Henry Harold Scott was a pathologist, bacteriologist and medical author. He was President of the Royal Society of Tropical Medicine and Hygiene 1943-1945.
He was educated at the Mercers' School. He then trained at St Thomas' Hospital and St Bartholomew's Hospital, London.
He served in the Second Boer War from 1902 in the South African Field Force, receiving the Queen's Medal with five clasps. Returning to England, he served as a GP in Ludlow. In 1920 he received a government appointment of state pathologist to Jamaica and lived there for four years.
He served as a pathologist for the RAMC in the First World War, based at the Cambridge Hospital in Aldershot.

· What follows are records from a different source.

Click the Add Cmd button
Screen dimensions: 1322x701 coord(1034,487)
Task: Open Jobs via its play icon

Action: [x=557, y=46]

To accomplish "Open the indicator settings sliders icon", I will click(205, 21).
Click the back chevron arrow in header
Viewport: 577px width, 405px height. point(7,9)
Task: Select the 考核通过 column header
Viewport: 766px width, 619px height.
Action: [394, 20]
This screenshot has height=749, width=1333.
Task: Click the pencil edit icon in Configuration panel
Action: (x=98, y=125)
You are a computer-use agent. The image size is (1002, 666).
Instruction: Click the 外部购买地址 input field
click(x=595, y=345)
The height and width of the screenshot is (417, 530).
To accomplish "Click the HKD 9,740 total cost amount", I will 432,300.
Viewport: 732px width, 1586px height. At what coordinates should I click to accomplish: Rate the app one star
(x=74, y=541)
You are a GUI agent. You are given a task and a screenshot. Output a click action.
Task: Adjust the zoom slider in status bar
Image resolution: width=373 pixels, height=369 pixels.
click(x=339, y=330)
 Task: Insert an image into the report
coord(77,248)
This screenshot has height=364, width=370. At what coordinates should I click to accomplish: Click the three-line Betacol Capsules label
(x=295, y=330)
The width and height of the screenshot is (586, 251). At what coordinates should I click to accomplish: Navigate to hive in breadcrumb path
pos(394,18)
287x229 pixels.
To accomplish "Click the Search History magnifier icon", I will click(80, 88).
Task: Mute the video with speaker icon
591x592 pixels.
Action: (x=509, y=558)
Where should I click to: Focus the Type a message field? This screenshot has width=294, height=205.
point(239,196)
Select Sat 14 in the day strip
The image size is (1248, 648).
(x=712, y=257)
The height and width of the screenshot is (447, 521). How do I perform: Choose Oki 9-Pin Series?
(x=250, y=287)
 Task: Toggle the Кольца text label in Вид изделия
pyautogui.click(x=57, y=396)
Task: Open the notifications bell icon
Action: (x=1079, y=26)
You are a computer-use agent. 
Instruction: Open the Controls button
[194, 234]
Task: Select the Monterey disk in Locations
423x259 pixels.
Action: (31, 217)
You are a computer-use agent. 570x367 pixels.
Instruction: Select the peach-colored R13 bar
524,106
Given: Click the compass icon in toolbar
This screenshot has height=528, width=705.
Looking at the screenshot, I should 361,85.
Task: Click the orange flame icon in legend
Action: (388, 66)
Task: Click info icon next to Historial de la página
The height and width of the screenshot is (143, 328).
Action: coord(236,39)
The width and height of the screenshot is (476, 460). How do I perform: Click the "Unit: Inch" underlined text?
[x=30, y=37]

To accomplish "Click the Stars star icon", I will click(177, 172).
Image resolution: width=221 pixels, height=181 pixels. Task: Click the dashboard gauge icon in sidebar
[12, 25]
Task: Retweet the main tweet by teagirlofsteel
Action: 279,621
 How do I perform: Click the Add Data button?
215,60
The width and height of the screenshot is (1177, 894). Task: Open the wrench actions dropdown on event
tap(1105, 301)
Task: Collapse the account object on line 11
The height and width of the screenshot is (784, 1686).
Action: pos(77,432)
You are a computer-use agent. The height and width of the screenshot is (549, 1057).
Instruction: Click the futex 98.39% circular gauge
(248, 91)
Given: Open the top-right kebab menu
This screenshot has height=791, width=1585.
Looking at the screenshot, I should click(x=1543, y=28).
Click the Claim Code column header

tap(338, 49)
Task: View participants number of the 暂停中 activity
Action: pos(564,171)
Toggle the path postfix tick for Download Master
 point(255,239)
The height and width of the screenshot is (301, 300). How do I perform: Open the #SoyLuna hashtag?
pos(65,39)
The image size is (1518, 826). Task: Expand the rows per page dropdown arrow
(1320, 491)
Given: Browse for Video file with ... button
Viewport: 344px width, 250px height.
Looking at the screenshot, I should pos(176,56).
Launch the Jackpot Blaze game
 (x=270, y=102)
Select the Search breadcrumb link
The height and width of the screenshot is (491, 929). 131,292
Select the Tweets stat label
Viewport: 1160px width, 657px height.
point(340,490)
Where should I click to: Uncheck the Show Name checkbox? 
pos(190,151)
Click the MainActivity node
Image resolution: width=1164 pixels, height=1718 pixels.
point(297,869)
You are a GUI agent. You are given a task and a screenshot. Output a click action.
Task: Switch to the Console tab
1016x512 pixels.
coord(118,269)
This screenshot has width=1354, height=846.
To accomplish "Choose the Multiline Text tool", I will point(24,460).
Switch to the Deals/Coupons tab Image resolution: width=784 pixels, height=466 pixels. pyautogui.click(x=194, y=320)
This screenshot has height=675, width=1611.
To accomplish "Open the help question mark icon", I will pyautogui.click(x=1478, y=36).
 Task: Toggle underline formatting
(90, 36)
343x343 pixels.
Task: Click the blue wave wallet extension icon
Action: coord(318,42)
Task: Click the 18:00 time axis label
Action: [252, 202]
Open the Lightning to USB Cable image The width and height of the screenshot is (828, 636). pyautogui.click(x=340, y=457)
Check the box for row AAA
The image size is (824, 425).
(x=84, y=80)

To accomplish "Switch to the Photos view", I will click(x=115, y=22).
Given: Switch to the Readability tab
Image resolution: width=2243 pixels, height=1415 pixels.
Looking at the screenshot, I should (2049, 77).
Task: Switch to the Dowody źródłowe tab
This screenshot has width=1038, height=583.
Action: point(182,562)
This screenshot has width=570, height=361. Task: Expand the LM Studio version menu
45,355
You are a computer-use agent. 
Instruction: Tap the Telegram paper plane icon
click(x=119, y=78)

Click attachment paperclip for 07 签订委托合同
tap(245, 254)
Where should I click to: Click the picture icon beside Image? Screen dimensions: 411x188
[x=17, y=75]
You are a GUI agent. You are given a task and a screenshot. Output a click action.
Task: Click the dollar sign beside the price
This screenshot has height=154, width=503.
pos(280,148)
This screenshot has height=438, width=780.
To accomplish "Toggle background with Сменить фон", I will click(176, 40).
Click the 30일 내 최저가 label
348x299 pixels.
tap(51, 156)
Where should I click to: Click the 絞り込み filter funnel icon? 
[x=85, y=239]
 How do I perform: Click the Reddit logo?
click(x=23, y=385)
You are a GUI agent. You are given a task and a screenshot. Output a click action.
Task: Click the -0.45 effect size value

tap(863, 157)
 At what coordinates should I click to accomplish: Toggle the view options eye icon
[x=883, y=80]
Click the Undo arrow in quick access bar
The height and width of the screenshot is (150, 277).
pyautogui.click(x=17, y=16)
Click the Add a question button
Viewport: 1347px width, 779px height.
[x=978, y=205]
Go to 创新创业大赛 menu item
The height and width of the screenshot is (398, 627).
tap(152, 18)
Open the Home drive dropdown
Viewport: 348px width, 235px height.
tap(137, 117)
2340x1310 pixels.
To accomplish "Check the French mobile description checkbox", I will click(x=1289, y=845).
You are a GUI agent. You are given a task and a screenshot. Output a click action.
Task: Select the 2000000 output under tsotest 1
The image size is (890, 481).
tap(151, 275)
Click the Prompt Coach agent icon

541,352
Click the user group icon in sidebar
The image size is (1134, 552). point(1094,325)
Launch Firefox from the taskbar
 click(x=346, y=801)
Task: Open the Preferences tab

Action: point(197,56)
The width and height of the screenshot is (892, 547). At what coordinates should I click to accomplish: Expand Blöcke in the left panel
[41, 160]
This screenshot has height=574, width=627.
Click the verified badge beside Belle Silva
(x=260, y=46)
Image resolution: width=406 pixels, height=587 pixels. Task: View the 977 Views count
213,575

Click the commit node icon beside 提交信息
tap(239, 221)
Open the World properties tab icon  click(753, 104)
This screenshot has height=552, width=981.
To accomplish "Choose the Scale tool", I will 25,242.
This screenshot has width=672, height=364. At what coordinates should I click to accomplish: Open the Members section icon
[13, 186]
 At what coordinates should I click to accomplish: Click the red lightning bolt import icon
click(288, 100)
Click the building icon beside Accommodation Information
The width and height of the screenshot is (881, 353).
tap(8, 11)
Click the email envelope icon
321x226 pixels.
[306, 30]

In 1917 he was elected a Fellow of the Royal Society of Edinburgh.
In 1922 he took another government appointment as pathologist and bacteriologist in Hong Kong. However, he grew ill there and had to return home. He then found an appointment as pathologist at the Zoological Society of London. In 1928 he became Medical Secretary to the Colonial Medical Research Council in London. In 1930 he became Assistant Director of the Bureau of Hygiene and Tropical Medicine.
In 1935 he was created a Companion of the Order of St Michael and St George, and in 1941 was created a Knight of the Order.
He retired in 1942, and died in Braintree on 6 August 1956.